Spain saw a brief period of protest singers in the 1970s, in the final years of Franco's dictatorship, mainly challenging the regime's censorship. They include some mainstream Spanish artists of the era, as Joan Manuel Serrat and Víctor Manuel, but also many others as José Antonio Labordeta, Raimon, Luis Eduardo Aute, Rosa León or Lluís Llach. The Catalan language, then a non-official language in the country, was often used as a vehicle of protest in itself, to highlight the cultural discrimination towards non-Castilian Spanish native speakers in Spain.
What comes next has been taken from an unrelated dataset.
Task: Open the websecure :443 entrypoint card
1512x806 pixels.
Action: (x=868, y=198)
Most of the protest songs were in a folk style with social themes, and were popular among the (then banned) left-wing and their supporters, as well with many young students in main universities. Some notable songs were Al Alba ("At Dawn") by Aute, Al vent ("To The Wind") by Raimon, and L'Estaca ("The Stake") by Llach.
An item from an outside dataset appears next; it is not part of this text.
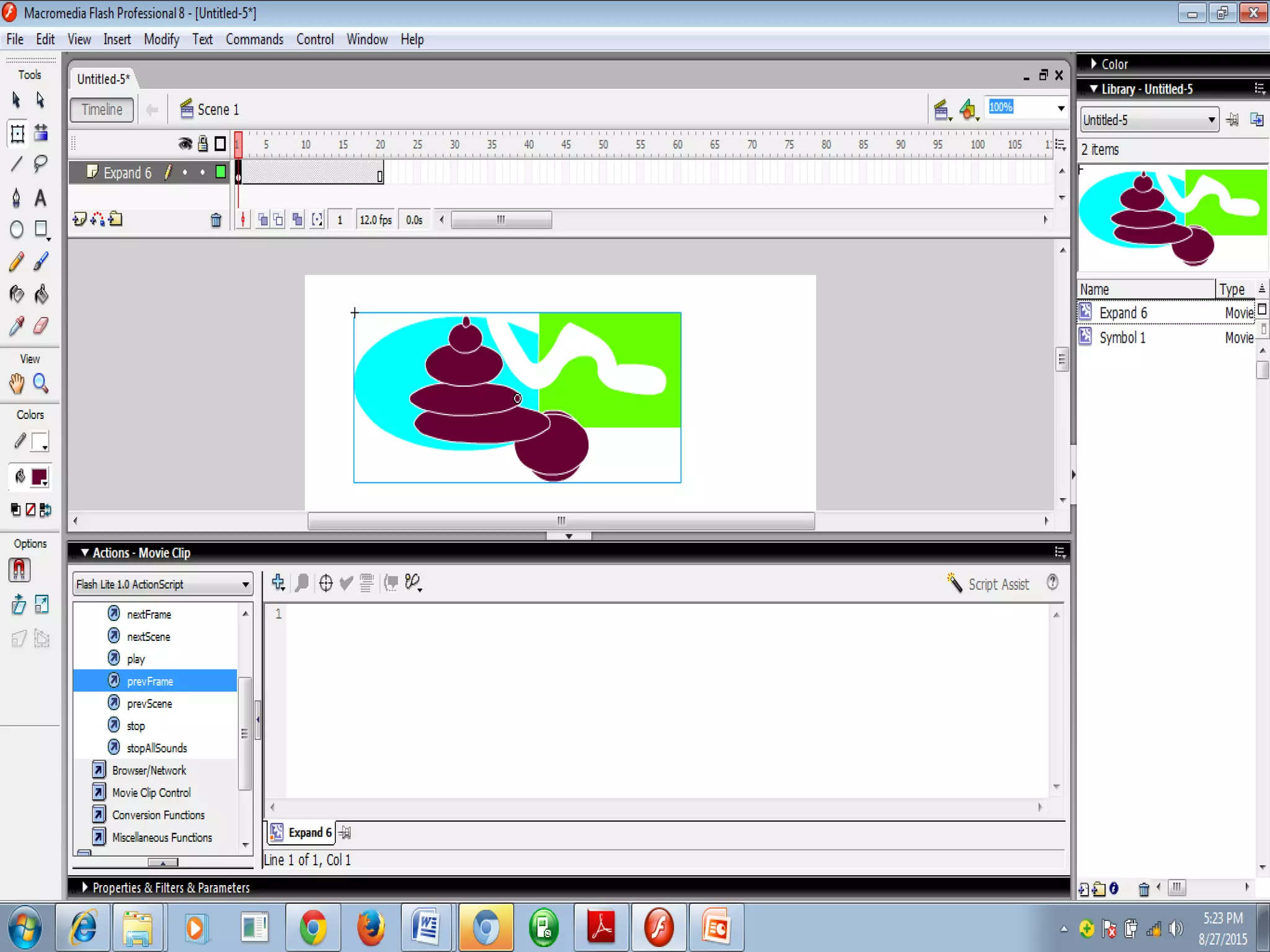Click Insert Layer icon in timeline
1270x952 pixels.
79,219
The movement come to an end after the Spanish transition to democracy, years after Franco's death. In 1997, singer Ismael Serrano briefly revamped the style, being his song Papá cuéntame otra vez ("Dad, tell me again") a nostalgic hymn to the 1970s protests.

===United Kingdom===

==== 14th–19th century ====

English folk songs from the late medieval and early modern period reflect the social upheavals of their day. In 1944 the Marxist scholar A. L. Lloyd claimed that "The Cutty Wren" song constituted a coded anthem against feudal oppression and actually dated back to the English peasants' revolt of 1381, making it the oldest extant European protest song. He offered no evidence for his assertion, however and no trace of the song has been found before the 18th century. Despite Lloyd's dubious claim about its origins, however, the "Cutty Wren" was revived and used as a protest song in the 1950s folk revival, an example of what may be considered a protest song. In contrast, the rhyme, "When Adam delved and Eve span, who was then the gentleman?", is attested as authentically originating in the 1381 Peasant Revolt, though no tune associated with it has survived. Ballads celebrating social bandits like Robin Hood, from the 14th century onwards, can be seen as expressions of a desire for social justice, though although social criticism is implied and there is no overt questioning of the status quo.
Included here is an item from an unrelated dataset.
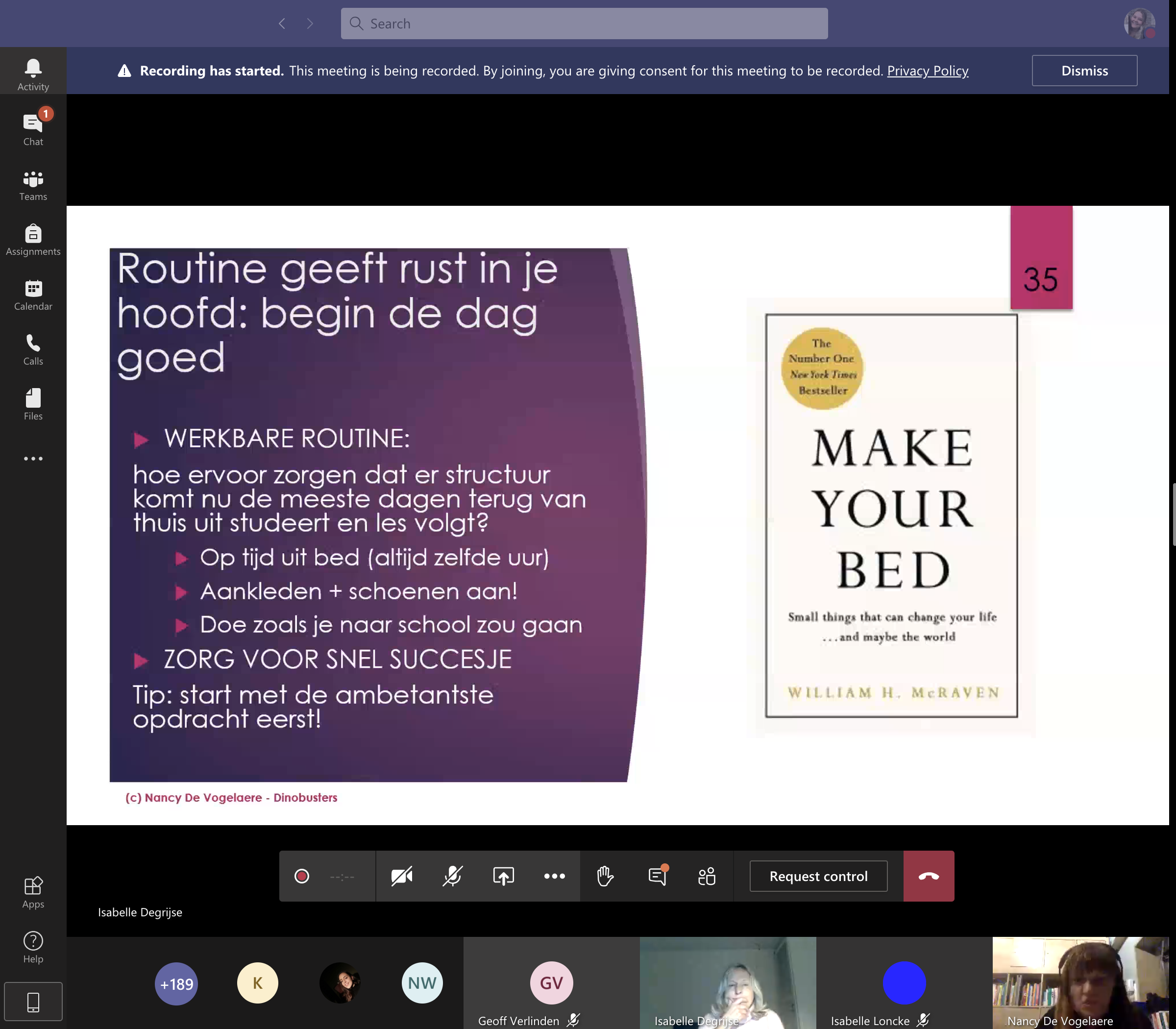Open more actions in meeting toolbar
Screen dimensions: 1176x1029
[554, 876]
The era of civil and religious wars of the 17th century in Britain gave rise to the radical communistic millenarian Levellers and Diggers' movements and their associated ballads and hymns, as, for example, the "Diggers' Song". with the incendiary verse:

But the Gentry must come down,
and the poor shall wear the crown.
Stand up now, Diggers all!

The Digger movement was violently crushed, and so it is not surprising if few overt protest songs associated with it have survived. From roughly the same period, however, songs protesting wars and the human suffering they inflict abound, though such songs do not generally explicitly condemn the wars or the leaders who wage them. For example, "The Maunding Souldier" or "The Fruits of Warre is Beggery", framed as a begging appeal from a crippled soldier of the Thirty Years' War. Such songs have been known, strictly speaking, as songs of complaint rather than of protest, since they offered no solution or hint of rebellion against the status quo.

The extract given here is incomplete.